Wednesday, 21 July 2010

Daily Links for 21.07.2010 - International Marketing, Outrage & Pepsi Nostalgia

Pepsi Remakes 'Diner' Spot
I love the original Pepsi/Coke diner spot from years ago. It's easily worked its way into the nostalgic lexicon of treasured childhood advertising. This is why I didn't think I'd like the update that much, as I expected it to be rather derivative.

That being said, I love the new twist on the old setup. Without spoiling it, it seems to fit the brand well. One could claim that the brand values of Pepsi Max (an incremental improvement over traditional Pepsi for those that want to avoid calories), deserves an incremental update over traditional existing ad content.
Following along the lines of the global marketing trend in several of my recent links, I love the story of how a brand like Pabst Blue Ribbon transforms itself across cultures. Going to uni & growing up in the US, I knew the Pabst brand already meant different things to blue collar workers, college students & hipsters, but within the US, only the image changed. As shown in the NY article, price point seems to rapidly change as well once enough space has elapsed to prevent information asymmetry.

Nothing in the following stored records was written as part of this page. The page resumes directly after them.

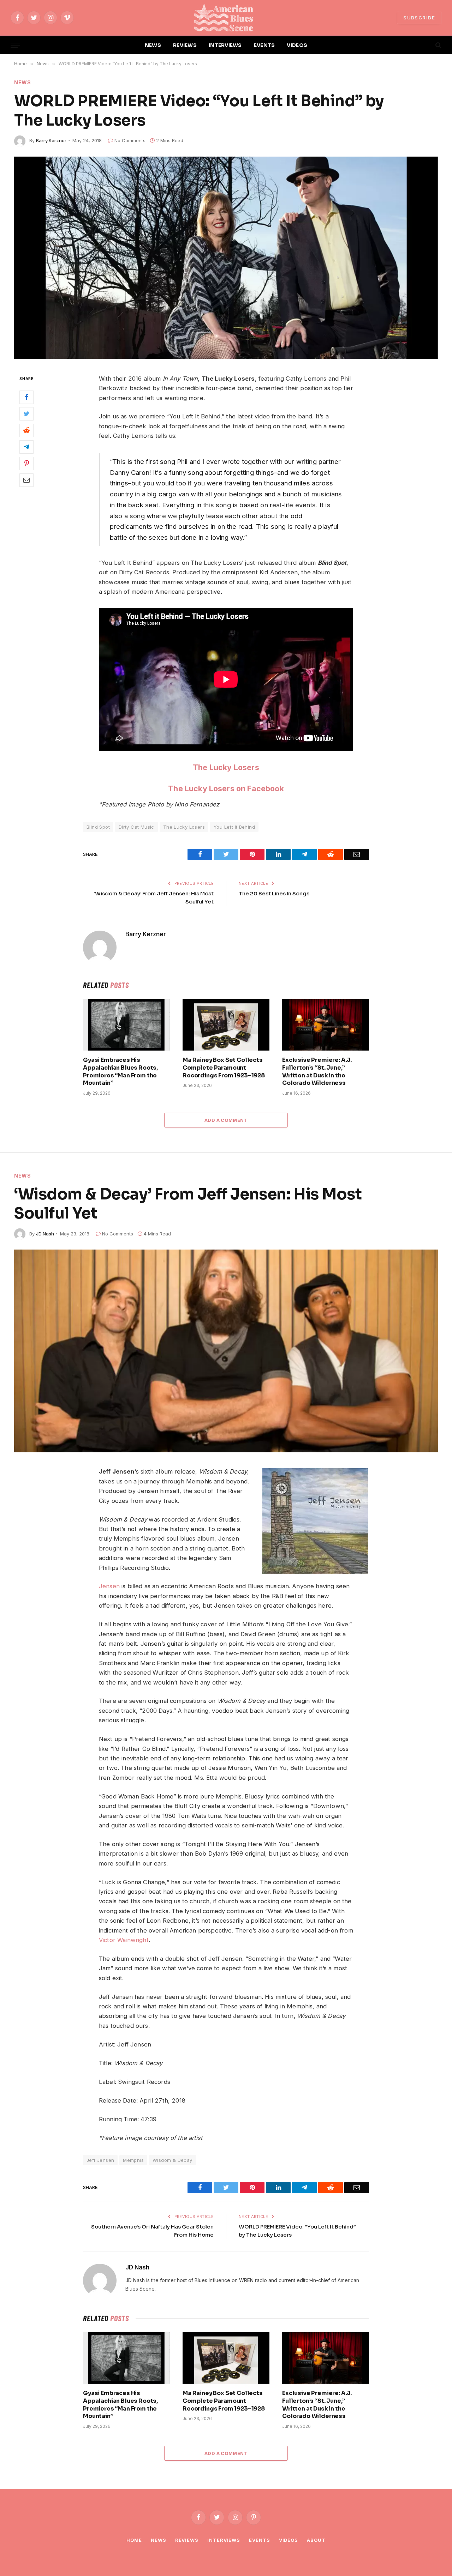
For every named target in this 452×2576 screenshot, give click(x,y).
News (22, 82)
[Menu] (15, 45)
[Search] (437, 45)
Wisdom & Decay (172, 2160)
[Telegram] (26, 446)
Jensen (109, 1586)
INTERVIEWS (225, 45)
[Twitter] (26, 413)
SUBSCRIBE (419, 17)
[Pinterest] (26, 463)
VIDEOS (297, 45)
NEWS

I love the fact that seemingly downmarket beer made since 1844 in Milwaukee, saved from possible termination by a hipster renaissance of ironic consumption, can run as a premium product in different markets. Now if I can just get my hands on one of the upmarket versions.
I know this has been out for a few days now, but the story touches on an interesting issue about cultural relativism in global marketing. Just as with the KFC Australia ad earlier this year (Google 'KFC Racist Ad' and you should find the story relatively easily), when localized marketing and values are placed on a global stage, we find that misunderstandings can occur. Skin color is always a touchy issue, but vanity products do exist in every culture, representing social norms & values. The challenge, both for society and marketers is how to dance the fine line between localized relevance and (if relevant) global scale.

I know my links may be a little Geo-location heavy lately, but I thought this was an interesting entry detailing almost all of the conceivable badges you can earn on Foursquare. Badges as virtual incentives are an interesting concept, so seeing the breadth of how they have been applied so far is rather interesting.